IIA(Glc), a component of the glucose-specific phosphoenolpyruvate: phosphotransferase system ( PTS) of Escherichia coli, is important in regulating carbohydrate metabolism. In Glc uptake, the phosphotransfer sequence is: phosphoenolpyruvate -> Enzyme -> I HPr -> IIA(Glc) -> IICBGlc -> Glc. ( HPr is the first phosphocarrier protein of the PTS.) We previously reported two classes of IIAGlc mutations that substantially decrease the P-transfer rate constants to/from IIA(Glc). A mutant of His(75) which adjoins the active site ( His(90)), ( H75Q), was 0.5% as active as wild-type IIAGlc in the reversible P-transfer to HPr. Two possible explanations were offered for this result: ( a) the imidazole ring of His75 is required for charge delocalization and ( b) H75Q disrupts the hydrogen bond network: Thr73, His75, phospho-His90. The present studies directly test the H-bond network hypothesis. Thr73 was replaced by Ser, Ala, or Val to eliminate the network. Because the rate constants for phosphotransfer to/from HPr were largely unaffected, we conclude that the H-bond network hypothesis is not correct. In the second class of mutants, proteolytic truncation of seven residues of the IIAGlc N terminus caused a 20-fold reduction in phosphotransfer to membrane-bound IICBGlc from Salmonella typhimurium. Here, we report the phosphotransfer rates between two genetically constructed N-terminal truncations of IIAGlc ( Delta 7 and Delta 16) and the proteins IICBGlc and IIBGlc ( the soluble cytoplasmic domain of IICBGlc).

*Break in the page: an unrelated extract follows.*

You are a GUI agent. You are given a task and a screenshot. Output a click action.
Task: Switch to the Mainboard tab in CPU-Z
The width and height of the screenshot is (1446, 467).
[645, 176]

The truncations did not significantly affect reversible P-transfer to IIBGlc but substantially decreased the rate constants to IICBGlc in E. coli and S. typhimurium membranes. The results support the hypothesis ( Wang, G., Peterkofsky, A., and Clore, G. M. ( 2000) J. Biol. Chem. 275, 39811-39814) that the N-terminal 18-residue domain "docks" IIAGlc to the lipid bilayer of membranes containing IICBGlc.